Pra colmo, esta mañana, cuando renqueaba hacia casa con los periódicos recién comprados en la bolsa, una señora que me asalta por la calle y ¡me pide perdón! por decirme que tiene mi nuevo libro de versos y que le está gustando, que me para por la calle porque tenía que decírmelo, Dios la bendiga, y encima pidiéndome perdón.
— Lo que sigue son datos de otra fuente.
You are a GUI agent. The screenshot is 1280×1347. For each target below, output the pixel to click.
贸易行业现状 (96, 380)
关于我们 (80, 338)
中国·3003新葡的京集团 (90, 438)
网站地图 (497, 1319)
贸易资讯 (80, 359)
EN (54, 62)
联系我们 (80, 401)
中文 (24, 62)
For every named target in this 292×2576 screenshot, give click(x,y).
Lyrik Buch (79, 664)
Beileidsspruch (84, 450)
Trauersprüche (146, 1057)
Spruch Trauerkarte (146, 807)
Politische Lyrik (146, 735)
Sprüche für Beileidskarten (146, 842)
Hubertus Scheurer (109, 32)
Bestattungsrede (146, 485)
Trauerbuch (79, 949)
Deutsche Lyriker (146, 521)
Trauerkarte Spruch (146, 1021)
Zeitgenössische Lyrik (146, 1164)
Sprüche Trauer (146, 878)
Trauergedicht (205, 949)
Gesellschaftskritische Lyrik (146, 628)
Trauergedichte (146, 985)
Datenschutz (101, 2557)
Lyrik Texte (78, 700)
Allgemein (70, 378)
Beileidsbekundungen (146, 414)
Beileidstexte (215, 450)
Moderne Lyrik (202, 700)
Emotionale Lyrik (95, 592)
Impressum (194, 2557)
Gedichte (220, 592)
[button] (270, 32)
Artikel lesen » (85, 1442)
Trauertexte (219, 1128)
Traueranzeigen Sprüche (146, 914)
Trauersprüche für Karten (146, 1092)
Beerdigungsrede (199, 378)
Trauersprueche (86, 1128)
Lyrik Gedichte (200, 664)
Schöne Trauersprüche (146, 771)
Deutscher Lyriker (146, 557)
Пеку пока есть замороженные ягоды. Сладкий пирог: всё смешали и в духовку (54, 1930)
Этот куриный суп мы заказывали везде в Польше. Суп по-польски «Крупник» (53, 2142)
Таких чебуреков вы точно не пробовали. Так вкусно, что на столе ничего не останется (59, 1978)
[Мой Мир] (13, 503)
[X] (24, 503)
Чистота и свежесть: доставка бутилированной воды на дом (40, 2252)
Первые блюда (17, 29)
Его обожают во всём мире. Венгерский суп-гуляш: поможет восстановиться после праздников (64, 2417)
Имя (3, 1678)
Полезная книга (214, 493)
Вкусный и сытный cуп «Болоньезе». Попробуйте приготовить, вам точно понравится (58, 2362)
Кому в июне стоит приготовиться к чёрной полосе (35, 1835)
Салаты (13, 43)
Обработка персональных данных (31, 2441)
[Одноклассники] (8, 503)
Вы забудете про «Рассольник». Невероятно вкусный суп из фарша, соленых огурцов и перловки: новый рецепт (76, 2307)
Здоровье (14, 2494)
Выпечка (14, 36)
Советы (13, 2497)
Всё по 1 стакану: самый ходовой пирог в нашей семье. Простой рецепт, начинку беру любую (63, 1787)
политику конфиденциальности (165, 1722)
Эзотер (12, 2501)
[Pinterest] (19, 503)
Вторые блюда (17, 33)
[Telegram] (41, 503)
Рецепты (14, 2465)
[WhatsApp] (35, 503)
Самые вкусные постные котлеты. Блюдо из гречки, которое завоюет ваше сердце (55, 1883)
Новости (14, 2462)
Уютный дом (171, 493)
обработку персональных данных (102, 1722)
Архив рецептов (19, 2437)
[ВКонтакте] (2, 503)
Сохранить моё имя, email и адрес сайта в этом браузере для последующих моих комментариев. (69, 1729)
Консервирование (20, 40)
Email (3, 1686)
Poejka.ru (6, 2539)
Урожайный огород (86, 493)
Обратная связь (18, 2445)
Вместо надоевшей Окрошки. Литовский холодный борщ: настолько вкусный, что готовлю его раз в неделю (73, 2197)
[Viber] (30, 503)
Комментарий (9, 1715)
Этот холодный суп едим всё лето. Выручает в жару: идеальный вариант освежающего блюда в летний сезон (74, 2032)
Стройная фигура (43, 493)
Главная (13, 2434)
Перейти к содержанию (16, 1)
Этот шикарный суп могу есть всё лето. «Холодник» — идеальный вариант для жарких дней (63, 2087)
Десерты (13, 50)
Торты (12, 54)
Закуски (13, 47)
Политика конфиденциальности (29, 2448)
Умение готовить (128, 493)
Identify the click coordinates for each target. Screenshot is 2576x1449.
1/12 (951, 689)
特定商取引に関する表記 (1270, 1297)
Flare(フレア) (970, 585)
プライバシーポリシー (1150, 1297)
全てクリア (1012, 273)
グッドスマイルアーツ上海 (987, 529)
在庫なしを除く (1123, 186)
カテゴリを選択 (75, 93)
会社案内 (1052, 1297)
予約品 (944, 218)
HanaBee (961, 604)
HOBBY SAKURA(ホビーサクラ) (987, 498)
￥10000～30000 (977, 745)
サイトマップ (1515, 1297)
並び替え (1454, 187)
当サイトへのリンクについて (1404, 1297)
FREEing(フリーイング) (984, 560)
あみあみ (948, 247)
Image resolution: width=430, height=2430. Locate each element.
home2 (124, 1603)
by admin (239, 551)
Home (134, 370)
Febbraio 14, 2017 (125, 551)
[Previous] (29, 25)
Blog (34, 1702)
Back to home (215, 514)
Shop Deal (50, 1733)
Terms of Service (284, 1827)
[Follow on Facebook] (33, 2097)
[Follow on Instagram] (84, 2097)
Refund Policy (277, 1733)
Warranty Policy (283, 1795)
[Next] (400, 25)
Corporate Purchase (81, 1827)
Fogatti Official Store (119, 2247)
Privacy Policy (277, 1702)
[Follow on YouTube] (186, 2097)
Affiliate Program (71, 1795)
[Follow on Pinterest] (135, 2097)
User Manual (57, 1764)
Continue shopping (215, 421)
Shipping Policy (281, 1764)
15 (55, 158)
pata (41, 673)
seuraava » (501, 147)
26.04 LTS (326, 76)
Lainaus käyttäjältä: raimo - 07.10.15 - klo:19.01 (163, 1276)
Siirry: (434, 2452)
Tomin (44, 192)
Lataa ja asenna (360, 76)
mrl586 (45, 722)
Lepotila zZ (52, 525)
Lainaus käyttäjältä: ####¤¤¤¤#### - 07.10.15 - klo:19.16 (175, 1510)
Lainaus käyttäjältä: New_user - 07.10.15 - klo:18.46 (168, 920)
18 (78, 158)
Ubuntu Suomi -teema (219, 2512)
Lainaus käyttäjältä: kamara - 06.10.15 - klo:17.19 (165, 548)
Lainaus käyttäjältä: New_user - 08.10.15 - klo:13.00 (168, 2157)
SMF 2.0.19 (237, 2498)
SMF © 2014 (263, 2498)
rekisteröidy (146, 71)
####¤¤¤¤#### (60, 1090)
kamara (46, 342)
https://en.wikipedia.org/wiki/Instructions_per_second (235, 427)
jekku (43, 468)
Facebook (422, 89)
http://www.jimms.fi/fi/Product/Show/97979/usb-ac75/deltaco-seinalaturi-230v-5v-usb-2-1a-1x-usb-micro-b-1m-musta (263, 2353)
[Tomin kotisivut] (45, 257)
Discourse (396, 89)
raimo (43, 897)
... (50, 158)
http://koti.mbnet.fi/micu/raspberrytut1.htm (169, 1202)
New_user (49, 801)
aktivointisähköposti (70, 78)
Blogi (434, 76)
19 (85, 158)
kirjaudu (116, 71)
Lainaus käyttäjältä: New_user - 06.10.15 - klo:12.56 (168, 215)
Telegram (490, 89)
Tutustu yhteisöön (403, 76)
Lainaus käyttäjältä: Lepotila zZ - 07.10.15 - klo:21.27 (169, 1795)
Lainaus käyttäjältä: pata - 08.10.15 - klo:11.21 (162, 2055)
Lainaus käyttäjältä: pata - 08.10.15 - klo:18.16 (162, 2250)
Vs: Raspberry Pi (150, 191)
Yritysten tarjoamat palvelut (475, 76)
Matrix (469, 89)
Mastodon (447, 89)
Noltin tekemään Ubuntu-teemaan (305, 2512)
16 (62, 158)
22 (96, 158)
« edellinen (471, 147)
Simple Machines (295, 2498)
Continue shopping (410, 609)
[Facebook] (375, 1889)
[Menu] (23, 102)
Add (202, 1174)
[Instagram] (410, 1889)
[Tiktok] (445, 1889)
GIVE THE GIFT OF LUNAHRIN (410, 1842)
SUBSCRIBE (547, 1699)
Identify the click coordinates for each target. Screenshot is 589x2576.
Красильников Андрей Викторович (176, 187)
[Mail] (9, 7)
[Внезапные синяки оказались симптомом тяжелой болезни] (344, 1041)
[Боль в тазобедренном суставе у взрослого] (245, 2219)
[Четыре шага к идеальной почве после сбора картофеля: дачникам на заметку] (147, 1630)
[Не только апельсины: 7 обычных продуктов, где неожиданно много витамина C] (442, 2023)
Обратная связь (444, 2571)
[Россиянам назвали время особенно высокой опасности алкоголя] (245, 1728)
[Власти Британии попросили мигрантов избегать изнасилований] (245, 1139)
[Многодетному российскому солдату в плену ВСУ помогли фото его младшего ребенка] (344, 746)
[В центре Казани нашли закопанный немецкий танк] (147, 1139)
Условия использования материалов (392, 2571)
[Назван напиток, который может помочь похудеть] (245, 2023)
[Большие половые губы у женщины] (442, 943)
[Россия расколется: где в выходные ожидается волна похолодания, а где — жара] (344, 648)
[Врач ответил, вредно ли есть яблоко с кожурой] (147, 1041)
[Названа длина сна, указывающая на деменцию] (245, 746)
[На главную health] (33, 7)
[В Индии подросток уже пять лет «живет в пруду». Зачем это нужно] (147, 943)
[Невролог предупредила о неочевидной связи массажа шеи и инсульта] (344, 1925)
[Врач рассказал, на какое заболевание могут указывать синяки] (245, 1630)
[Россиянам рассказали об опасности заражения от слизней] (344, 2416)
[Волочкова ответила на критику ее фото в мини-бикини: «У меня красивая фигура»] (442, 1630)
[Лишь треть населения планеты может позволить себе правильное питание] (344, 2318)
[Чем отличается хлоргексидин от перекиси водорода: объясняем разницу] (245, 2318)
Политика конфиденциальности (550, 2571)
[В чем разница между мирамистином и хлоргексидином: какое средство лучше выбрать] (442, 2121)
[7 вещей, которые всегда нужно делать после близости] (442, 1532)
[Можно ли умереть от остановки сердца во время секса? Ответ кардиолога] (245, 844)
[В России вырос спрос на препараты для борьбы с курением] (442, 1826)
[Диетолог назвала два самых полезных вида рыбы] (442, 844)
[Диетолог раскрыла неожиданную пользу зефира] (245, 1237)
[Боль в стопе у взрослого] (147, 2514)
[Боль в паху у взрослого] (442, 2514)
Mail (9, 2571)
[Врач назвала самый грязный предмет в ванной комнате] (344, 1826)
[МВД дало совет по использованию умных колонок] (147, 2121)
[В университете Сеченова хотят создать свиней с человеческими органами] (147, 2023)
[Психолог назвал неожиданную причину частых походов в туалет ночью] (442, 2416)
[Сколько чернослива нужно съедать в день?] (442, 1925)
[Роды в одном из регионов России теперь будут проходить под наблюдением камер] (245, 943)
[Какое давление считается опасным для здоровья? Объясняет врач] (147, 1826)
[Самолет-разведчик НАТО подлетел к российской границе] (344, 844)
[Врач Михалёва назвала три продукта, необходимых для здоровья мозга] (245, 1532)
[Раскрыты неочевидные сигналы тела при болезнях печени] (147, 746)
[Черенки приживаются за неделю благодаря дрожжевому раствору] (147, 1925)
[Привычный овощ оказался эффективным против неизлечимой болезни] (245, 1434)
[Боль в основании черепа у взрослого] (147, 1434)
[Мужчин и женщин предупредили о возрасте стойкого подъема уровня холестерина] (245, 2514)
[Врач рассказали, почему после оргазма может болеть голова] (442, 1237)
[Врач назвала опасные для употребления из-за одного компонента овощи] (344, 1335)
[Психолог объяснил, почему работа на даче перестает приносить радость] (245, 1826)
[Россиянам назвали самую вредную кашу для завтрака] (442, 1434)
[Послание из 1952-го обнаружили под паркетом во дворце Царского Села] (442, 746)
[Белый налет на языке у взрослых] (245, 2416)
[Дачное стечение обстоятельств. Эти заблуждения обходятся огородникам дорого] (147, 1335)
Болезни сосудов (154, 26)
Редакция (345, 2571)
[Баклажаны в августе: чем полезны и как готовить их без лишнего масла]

Prefiero, con mucho, su crítica ingenua de admiración sin técnicas ni prejuicios previos, a la de algunas otras, buenas o malas, hechas por quienes, como yo mismo, a lo largo de años de lecturas, hemos perdido gran parte de la ingenuidad con que nos enfrentábamos con aquellos maravillosos libros llenos de magia y aventuras que ahora nos parece que no escribe nadie. Cuando el mal está en nosotros, por lo menos en mí, que me he convertido en un escéptico gruñón sofisticado.

He de reaprender mucho de la humildad y de la paciencia, para regresar al país de las maravillas, el de nunca jamás de Peter Pan y sus niños perdidos.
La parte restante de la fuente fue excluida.